> SHORT TASK 1:
Can you copy, word for word, the lines of the records from the line with "The height and width of the screenshot is (905, 1316)." to the line with "The width and height of the screenshot is (800, 452)."?

_ _ _

I have seven 1080p PoE cameras being served by my ZoneMinder setup. The cameras are sending MJPEG over RTSP to ZoneMinder at 5 FPS. I've configured the cameras' shutter to minimize motion blur at the expense of noise in low light situations since I found Rekognition's accuracy is more affected by the former. The object detection in TensorFlow seems more robust in this regard.

Some of the components interface with ZoneMinder's MySql database and image store and make assumptions about where those are in the filesystem. I've tried to pull these dependencies out into configuration files where feasible but if you heavily customize ZoneMinder its likely some path in the component code will need to be modified that's not in a configuration file.

TensorFlow

This project uses TensorFlow (with GPU support) for local object detection. I followed Installing TensorFlow on Ubuntu as a guide to install it on my local machine and I used a Python Virtual environment. After I installed TensorFlow I installed the object detection API using Step by Step TensorFlow Object Detection API Tutorial and this as guides. I'm currently using the rfcn_resnet101_coco model which can be found in the TensorFlow detection model zoo. See the Appendix for model benchmarking and selection.

dlib, face_recognition, scikit-learn and OpenCV

ageitgey's face_recognition API is used for face detection and for knn-based recognition. I followed the linux installation guide to install the API and dlib with GPU support on my local machine in a Python virtual environment. scikit-learn is used to train an SVM for more robust face recognition from the face encodings generated by dlib. I installed scikit-learn via pip per these instructions. OpenCV is used to preprocess the image for face recognition, I used OpenCV 3 Tutorials, Resources, and Guides to install OpenCV 3.4.2 with GPU support on my local machine. A high-level overview of how the face recognition works can be found here and here.

Apache

If you installed ZoneMinder successfully then apache should be up and running but a few modifications are required for this project. The Alexa VideoApp Interface that is used to display clips of alarm videos requires the video file to be hosted at an Internet-accessible HTTPS endpoint. HTTPS is required, and the domain hosting the files must present a valid, trusted SSL certificate. Self-signed certificates cannot be used. Since the video clip is generated on the local server Apache needs to serve the video file in this manner. This means that you need to setup a HTTPS virtual host with a publicly accessible directory on your local machine. Note that you can also leverage this to access the ZoneMinder web interface in a secure manner externally. Here are the steps I followed to configure Apache to use HTTPS and serve the alarm video clip.

Get a hostname via a DDNS or DNS provider. I used noip.
Get a SSL cert from a CA. I used Let's Encrypt and the command at my local machine certbot -d [hostname] --rsa-key-size 4096 --manual --preferred-challenges dns certonly. It will ask you to verify domain ownership by creating a special DNS record at your provider.

_ _ _

> SHORT TASK 2:
Answer these questions from the ZoneMinder setup text:
(a) At what frame rate do the cameras send MJPEG over RTSP to ZoneMinder?
(b) Which TensorFlow detection model is currently in use?
(c) Which provider was used to get a hostname?

Data records:
_ _ _

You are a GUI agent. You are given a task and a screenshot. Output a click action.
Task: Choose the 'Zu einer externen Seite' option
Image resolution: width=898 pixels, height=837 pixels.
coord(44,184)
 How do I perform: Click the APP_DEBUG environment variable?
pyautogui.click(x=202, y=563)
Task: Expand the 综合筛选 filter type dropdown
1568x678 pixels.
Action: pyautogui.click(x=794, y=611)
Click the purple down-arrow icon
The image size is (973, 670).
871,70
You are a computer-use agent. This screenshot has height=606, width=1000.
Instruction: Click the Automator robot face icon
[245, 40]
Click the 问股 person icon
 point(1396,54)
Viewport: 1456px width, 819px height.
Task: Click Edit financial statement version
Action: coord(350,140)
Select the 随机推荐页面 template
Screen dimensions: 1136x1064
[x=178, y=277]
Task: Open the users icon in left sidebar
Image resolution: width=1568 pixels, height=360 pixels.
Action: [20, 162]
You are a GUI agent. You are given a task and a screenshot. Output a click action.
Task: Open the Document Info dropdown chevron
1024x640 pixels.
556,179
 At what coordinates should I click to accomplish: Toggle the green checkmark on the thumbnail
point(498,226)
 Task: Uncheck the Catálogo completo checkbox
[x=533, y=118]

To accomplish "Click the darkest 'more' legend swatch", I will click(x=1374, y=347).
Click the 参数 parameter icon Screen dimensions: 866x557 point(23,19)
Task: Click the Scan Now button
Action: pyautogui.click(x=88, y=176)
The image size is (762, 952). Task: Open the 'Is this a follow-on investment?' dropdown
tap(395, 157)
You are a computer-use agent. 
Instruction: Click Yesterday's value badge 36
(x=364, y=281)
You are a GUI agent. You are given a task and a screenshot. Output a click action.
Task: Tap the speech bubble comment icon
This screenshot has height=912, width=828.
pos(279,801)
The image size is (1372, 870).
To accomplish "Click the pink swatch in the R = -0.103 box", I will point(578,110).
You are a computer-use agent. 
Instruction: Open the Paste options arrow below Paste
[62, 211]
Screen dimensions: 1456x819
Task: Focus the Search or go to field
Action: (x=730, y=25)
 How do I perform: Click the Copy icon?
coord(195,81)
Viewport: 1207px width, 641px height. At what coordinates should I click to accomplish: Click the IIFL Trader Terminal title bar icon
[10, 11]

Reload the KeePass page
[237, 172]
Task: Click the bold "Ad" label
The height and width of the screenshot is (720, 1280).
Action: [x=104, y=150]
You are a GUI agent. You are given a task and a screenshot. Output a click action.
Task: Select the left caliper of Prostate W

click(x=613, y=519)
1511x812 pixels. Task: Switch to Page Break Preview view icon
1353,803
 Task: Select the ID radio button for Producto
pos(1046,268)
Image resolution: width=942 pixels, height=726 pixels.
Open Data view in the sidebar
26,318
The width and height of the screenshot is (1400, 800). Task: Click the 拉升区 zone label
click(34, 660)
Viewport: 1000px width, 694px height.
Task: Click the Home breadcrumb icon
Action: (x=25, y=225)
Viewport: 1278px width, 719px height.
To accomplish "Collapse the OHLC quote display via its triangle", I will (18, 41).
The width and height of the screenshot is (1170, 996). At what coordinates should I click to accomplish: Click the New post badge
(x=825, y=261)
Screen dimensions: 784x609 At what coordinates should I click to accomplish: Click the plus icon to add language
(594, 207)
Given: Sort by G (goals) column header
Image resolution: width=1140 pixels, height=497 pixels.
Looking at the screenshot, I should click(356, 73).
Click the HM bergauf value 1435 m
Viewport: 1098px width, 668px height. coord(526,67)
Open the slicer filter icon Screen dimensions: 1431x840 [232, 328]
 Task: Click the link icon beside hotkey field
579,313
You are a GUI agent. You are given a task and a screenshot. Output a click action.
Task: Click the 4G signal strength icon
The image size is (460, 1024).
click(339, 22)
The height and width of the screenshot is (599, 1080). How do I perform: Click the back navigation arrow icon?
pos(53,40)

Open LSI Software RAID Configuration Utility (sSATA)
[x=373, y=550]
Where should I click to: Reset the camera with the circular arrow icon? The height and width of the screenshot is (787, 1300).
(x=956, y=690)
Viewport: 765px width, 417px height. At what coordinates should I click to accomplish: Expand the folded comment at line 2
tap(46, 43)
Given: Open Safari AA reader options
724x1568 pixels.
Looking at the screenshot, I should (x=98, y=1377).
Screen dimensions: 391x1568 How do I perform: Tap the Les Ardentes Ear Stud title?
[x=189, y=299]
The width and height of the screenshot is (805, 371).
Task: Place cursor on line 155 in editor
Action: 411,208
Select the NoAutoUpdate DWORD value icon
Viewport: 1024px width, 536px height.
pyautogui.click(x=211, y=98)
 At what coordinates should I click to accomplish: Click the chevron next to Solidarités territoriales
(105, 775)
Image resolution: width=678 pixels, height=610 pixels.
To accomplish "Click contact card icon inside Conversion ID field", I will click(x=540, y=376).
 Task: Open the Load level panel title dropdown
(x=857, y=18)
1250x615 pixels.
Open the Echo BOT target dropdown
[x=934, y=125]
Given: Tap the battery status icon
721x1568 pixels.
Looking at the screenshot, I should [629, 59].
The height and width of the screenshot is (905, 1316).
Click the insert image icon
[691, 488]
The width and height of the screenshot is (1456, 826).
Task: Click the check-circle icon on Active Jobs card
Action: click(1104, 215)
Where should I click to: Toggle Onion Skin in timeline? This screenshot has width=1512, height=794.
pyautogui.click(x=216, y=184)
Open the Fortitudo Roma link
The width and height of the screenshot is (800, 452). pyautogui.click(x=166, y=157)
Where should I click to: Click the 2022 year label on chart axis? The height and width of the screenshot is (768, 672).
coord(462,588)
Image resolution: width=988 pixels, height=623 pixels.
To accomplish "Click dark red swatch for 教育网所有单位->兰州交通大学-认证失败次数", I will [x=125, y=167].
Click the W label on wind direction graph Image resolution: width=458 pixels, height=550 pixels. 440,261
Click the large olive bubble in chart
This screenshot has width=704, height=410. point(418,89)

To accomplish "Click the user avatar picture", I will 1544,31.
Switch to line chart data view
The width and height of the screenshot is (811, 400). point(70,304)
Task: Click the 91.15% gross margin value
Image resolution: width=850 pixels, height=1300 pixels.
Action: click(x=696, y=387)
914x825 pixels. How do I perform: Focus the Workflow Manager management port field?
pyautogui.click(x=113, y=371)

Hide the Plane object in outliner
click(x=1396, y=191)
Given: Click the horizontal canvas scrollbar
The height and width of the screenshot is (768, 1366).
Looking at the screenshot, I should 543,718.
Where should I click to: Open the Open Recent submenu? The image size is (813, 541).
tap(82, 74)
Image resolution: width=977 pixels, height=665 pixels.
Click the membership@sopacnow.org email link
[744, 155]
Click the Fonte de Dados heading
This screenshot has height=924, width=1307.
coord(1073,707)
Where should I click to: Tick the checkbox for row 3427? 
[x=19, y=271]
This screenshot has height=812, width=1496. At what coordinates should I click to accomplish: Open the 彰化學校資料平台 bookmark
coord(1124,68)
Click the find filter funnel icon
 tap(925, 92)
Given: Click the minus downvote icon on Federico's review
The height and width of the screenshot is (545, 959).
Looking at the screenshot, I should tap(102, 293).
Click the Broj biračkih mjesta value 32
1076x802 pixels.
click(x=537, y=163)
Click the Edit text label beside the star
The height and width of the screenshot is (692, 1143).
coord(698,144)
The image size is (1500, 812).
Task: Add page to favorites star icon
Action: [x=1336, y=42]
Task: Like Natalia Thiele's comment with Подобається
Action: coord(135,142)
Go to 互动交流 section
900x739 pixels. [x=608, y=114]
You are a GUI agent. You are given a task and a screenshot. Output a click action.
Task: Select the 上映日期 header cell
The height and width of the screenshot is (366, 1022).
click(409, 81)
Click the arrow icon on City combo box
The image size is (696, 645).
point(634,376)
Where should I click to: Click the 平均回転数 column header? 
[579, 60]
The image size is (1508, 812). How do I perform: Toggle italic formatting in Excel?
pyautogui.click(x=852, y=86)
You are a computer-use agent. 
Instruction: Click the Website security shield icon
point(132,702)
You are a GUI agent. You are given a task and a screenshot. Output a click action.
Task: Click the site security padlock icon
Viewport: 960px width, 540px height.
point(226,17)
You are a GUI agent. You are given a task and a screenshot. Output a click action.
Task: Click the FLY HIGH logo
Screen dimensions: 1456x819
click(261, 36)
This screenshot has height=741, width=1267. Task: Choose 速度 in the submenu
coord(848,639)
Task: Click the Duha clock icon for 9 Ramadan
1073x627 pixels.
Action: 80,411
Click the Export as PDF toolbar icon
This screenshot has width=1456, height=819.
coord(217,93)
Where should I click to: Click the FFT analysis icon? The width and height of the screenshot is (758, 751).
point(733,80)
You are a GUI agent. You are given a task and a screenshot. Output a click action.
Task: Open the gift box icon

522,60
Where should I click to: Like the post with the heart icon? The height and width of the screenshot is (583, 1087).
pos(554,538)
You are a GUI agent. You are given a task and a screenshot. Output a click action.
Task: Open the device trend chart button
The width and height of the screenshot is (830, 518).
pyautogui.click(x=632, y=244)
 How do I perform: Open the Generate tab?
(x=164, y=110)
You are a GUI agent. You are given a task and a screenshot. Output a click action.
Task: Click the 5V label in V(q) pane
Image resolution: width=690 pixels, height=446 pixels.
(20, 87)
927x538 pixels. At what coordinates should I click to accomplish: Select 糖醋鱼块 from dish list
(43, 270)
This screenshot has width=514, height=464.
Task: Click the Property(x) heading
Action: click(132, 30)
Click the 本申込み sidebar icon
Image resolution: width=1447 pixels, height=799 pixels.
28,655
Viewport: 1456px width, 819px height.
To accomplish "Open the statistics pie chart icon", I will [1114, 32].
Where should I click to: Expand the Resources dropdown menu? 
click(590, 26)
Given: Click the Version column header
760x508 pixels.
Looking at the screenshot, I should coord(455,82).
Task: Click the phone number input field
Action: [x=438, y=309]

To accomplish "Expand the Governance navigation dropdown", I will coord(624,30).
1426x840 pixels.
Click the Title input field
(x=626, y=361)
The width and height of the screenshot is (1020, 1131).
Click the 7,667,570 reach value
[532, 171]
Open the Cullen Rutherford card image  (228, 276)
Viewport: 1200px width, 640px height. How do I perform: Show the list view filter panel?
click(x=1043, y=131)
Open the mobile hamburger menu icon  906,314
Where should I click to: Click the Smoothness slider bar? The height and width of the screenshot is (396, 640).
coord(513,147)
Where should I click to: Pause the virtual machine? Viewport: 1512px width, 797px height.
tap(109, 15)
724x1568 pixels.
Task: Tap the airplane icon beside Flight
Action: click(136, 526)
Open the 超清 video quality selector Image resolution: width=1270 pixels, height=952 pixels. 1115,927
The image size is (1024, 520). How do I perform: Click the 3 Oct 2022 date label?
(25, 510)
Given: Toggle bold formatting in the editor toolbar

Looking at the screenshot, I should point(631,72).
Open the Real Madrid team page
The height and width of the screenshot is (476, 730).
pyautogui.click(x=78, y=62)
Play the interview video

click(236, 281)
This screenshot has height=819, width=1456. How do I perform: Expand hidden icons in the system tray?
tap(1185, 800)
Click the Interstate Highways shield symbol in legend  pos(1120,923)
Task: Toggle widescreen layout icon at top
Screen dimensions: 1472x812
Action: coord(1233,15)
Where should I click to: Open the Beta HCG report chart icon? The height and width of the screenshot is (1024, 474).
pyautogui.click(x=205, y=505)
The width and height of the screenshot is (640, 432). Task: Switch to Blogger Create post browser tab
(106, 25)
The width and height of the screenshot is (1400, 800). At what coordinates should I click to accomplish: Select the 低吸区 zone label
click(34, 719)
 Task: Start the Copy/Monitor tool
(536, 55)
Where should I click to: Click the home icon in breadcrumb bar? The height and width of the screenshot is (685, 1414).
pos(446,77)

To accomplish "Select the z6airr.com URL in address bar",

_ _ _

> FULL ANSWER 1:
The height and width of the screenshot is (905, 1316).
Click the insert image icon
[691, 488]
The width and height of the screenshot is (1456, 826).
Task: Click the check-circle icon on Active Jobs card
Action: click(1104, 215)
Where should I click to: Toggle Onion Skin in timeline? This screenshot has width=1512, height=794.
pyautogui.click(x=216, y=184)
Open the Fortitudo Roma link
The width and height of the screenshot is (800, 452). pyautogui.click(x=166, y=157)

> FULL ANSWER 2:
(a) 5 FPS
(b) rfcn_resnet101_coco
(c) noip